Despite not being thought of as a holiday destination, Germany is perfect for history buffs, wine lovers, walkers and even beach bums thanks to its varied landscape, architecture and activities. Even if Germany was never on your bucket list for summer destinations, it really should be after reading this…
contributed by Amelie of Mostly Amelie
Mecklenburg-Vorpommern, affectionately known as Meckpom, or Mecklenburg-West Pomerania in English, is a wonderful green region just North of Berlin. You can make the trip to this northernmost state by car or train fairly quickly and cheaply, but bicycle touring is a wonderful option to consider in the Summertime.
Starting from Berlin, you’ll cycle through the lush greenery of Brandenburg as you make your way there. The land is mostly flat and the infrastructures are excellent, with several camping sites and resorts along the way. A refreshing change from the big city life (Meckpom is one of the least densely populated states of Germany) and a breath of fresh air as you wander through the beautiful natural environment, you’ll also encounter many well-known lakes, such as Thuren, Zethner See and Mirower See.
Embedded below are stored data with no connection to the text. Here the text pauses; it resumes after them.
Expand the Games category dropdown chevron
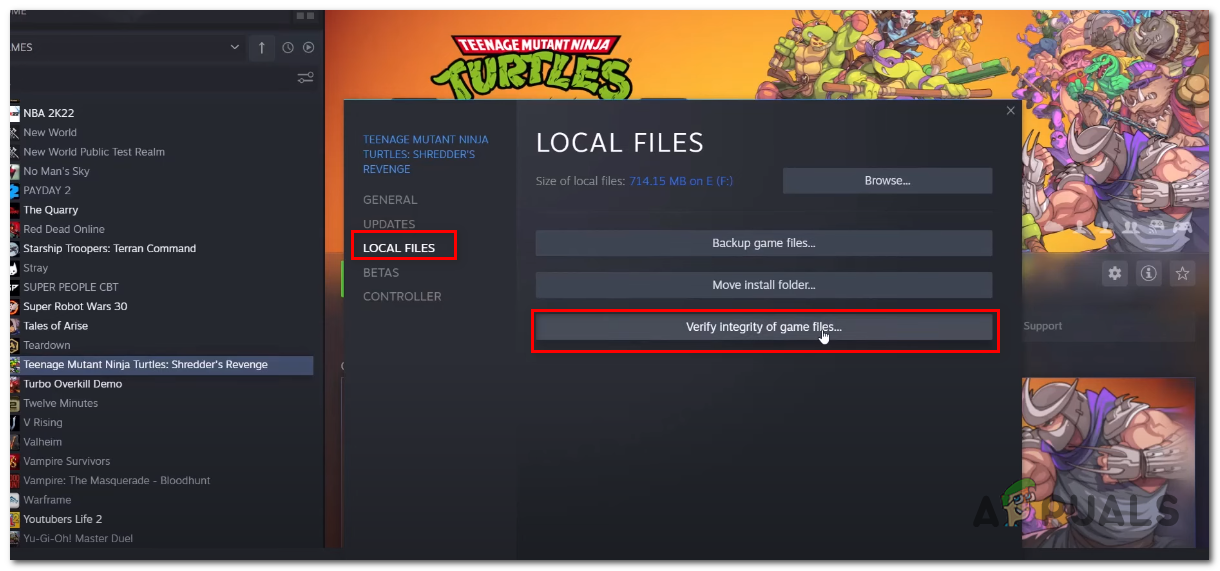1220x571 pixels. pos(235,47)
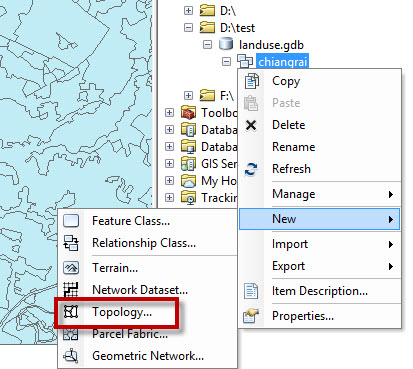The image size is (413, 369).
Task: Click the Refresh arrows icon
Action: click(x=251, y=169)
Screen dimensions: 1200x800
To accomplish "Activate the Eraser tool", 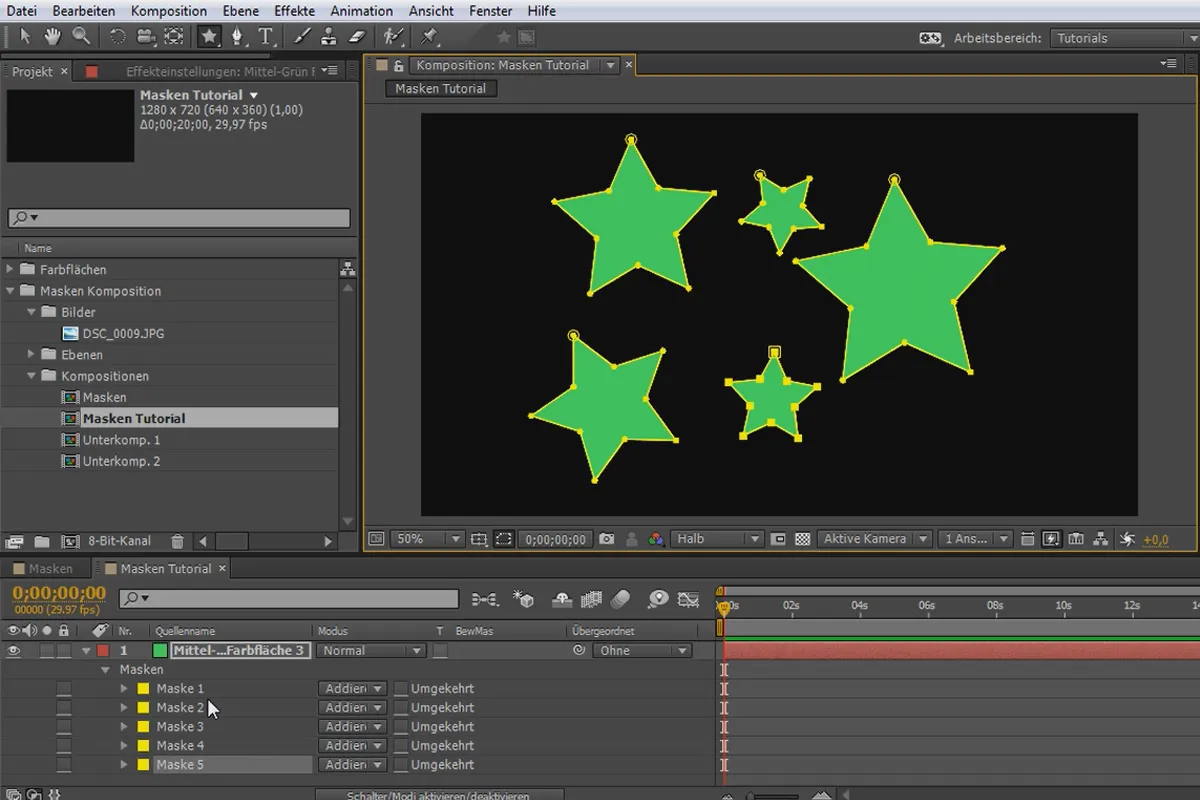I will 358,37.
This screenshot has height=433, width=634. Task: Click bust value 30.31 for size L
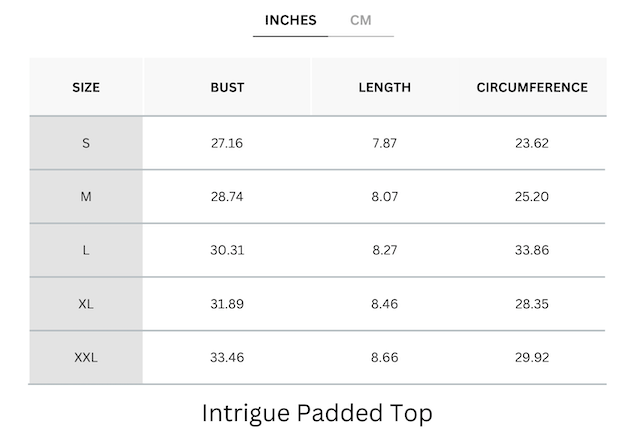[227, 250]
All the way North, you’ll ultimately reach the Baltic Sea and its numerous seaside resorts, all with beautiful sandy beaches. More things to discover in Mecklenburg-Vorpommern are the medieval towns of Stralsund and Wismar, as well as Usedom Island, a holiday hotspot and apparently one of the sunniest parts of Germany! There’s lots to see and do in Meckpom, but it’ll mostly appeal to the nature and beach lovers.
contributed by Diana of The Elusive Family
Bodensee is a great summer escape during Germany’s warmest months. Also known as Lake Constance, Bodensee provides numerous activities and events throughout the summer that make this one of the most popular summer destinations for not only German, Austrian and Swiss citizens, but the millions of tourists that flock to Europe in the summer.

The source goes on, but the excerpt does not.